A woman created a coding language based on…cats?

It’s a well-known fact that cats and the Internet are inextricably linked. After all, cat videos are the very foundation everything funny on the web. So, it figures that it was only a matter of time before someone create a computer code based on everyone’s favorite mammals (at least as far as the Internet goes).

Meet ‘Cat++,’ which according to the Creator’s Project is a new live-coding language inspired by real cat behavior. Developed by Irish new media maven Nora O’ Murchú during her residency at the U.K.’s Access Space, the Cat++ code “defines real cat characteristics and behaviors and assigns different dynamic visuals to user input.” And because the code is open source anyone can add new code to make the cats interact with one another and perform other behaviors.

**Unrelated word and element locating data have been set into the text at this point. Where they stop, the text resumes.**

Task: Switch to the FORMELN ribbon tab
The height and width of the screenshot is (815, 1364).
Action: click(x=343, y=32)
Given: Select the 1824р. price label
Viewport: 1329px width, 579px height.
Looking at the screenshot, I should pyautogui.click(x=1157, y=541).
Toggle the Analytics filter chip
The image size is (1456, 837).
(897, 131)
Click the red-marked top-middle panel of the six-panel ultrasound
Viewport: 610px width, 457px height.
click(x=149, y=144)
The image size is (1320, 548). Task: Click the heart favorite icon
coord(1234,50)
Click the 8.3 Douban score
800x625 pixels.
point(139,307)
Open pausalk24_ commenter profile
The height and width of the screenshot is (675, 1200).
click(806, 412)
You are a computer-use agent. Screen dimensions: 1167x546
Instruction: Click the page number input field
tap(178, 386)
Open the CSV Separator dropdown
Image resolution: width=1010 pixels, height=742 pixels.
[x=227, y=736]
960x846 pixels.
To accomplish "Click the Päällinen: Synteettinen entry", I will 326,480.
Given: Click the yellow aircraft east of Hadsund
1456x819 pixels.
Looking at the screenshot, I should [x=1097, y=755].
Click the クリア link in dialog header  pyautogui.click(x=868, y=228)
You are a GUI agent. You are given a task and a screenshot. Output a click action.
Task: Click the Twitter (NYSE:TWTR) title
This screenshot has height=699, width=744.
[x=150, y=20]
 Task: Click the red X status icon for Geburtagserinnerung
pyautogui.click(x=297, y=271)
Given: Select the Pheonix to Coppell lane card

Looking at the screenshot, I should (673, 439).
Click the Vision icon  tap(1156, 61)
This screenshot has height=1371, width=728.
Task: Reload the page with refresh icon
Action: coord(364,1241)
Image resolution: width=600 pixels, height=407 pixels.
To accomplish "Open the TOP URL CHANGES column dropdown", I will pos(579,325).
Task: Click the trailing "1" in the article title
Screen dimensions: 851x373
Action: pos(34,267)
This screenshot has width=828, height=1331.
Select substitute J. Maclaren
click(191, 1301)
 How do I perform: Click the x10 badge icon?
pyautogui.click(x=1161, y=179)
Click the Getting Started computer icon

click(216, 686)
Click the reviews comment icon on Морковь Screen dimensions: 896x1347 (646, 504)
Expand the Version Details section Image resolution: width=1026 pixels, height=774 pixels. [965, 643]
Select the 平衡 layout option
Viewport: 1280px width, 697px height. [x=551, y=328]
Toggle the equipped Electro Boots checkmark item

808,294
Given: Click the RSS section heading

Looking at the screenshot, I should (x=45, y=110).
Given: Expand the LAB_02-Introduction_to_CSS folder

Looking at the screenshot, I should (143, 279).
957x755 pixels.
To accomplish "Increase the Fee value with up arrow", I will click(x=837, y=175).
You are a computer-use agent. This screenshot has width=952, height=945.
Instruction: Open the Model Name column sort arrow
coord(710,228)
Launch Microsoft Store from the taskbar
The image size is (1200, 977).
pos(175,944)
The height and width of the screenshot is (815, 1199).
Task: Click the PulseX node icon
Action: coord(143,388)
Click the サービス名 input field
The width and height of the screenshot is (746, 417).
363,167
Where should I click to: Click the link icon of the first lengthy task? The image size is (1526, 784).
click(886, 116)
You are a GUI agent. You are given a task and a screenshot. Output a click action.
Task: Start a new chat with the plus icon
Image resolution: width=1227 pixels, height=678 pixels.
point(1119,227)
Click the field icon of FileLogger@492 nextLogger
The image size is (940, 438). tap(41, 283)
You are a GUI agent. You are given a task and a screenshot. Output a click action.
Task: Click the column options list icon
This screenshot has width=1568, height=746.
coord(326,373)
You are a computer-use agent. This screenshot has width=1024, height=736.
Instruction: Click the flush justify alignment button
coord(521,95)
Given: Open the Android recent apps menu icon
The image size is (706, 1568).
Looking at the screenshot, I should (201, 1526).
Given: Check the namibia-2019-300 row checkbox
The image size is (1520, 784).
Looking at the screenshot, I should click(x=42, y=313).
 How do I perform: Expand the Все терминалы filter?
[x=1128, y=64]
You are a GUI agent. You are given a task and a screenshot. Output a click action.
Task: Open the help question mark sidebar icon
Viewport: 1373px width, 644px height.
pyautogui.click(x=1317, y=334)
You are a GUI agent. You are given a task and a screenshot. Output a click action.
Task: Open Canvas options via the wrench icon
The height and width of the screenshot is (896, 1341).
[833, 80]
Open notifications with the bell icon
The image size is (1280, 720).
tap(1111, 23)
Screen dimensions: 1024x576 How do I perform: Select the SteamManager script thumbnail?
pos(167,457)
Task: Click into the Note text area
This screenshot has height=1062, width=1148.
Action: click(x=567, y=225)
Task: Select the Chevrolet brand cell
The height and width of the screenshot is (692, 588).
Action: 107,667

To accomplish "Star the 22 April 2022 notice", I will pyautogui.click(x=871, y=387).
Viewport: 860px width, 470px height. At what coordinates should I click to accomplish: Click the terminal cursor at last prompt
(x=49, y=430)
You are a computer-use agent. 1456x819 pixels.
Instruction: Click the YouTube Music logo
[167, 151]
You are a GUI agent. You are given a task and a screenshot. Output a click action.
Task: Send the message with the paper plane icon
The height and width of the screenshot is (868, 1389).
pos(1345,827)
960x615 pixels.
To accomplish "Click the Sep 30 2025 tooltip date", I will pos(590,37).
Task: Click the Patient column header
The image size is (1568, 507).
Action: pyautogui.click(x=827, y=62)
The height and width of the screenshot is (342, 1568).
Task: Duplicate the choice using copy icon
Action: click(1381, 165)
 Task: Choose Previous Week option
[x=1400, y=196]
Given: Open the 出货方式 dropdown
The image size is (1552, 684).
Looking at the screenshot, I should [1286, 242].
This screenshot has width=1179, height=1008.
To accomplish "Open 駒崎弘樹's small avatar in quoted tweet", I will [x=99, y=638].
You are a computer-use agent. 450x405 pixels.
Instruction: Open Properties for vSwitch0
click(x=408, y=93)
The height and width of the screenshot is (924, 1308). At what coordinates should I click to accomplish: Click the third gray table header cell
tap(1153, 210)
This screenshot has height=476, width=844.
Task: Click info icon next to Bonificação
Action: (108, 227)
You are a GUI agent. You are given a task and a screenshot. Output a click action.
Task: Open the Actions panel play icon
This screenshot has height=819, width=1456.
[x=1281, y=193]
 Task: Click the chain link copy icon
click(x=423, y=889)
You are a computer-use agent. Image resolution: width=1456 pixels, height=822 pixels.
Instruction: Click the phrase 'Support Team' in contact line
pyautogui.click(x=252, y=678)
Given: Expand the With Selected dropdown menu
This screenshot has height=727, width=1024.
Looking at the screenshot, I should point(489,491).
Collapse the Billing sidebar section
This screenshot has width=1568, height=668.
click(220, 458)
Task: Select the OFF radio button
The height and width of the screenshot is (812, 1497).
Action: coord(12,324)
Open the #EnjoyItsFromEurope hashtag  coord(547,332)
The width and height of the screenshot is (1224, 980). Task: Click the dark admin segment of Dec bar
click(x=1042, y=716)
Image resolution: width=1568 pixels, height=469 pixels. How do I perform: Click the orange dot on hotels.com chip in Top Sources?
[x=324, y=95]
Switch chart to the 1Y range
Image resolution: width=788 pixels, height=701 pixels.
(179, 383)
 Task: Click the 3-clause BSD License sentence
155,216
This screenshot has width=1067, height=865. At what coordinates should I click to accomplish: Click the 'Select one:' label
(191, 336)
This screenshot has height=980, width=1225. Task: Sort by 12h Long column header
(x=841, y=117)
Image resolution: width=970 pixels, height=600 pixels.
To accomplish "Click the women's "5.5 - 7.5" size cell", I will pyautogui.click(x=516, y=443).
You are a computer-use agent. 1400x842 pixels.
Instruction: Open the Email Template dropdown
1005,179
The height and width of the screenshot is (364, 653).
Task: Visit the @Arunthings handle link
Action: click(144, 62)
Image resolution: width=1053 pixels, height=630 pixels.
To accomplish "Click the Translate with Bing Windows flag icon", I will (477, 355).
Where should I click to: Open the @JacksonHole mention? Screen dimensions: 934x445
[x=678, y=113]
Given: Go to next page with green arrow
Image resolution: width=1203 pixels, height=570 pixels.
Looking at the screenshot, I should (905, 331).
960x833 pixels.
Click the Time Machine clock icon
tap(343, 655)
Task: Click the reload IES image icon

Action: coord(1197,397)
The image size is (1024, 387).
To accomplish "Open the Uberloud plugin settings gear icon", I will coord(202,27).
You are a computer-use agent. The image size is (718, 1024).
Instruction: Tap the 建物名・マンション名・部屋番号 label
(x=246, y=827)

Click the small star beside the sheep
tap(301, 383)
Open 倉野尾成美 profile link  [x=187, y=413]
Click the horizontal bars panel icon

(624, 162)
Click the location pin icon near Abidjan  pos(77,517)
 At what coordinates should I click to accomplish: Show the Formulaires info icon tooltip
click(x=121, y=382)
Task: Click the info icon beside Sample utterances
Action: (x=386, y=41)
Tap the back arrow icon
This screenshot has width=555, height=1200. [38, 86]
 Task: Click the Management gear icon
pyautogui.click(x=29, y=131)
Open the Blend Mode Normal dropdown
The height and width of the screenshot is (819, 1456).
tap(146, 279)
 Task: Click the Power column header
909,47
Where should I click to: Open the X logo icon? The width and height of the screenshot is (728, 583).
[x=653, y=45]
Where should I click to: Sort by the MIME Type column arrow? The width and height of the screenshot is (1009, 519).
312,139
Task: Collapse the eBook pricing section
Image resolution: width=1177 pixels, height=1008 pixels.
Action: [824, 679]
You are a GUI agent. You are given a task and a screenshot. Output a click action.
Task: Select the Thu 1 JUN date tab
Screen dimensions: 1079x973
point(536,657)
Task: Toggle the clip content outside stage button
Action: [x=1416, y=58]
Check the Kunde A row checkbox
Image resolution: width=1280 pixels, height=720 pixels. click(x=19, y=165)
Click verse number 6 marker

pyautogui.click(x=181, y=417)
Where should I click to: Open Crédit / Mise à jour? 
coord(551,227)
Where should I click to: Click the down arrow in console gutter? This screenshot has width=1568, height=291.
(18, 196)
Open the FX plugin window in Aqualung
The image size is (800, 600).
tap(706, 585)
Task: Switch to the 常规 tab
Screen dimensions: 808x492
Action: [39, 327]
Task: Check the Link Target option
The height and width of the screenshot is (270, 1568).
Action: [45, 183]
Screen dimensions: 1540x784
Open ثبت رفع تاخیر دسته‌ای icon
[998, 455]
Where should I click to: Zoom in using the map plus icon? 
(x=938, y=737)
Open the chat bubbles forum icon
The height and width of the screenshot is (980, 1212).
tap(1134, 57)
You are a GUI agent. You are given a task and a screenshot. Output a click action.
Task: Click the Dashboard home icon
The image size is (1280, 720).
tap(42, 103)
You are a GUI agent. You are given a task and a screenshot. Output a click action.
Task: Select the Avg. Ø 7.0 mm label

“Altogether Cat++ feels like a cross between live coding and a video game — for me, at least,” O’Murchú told Creator’s Project. “I’ve released just a basic framework on Github with a few functions to support feeding and petting the cats. There are also random events that happen (for example: mice appear) that have various effects on the cats.”

But the implications of this code go far beyond cute cats. For one, as a woman O’Murchú is a minority in the coding community, but it’s this kind of work — based on a real interest she has — that can help make coding and computer programming more attractive and accessible to young girls who might otherwise avoid the coding field because of its seemingly male ethos.

“Code can sometimes be a medium for expression that is most suitable for what you want to express conceptually,”O’Murchú explained. “Like any other tool or medium, it has qualities that, when interacting with it, afford new capabilities that we might not have previously had. It also allows us to develop new uses for code that are more suited to our own concerns or the domains that we are working/living in.”

In other words, coding can give creators of all backgrounds a voice or an outlet in the same way that painting or writing can — it’s simply a matter of getting more people versed in the medium.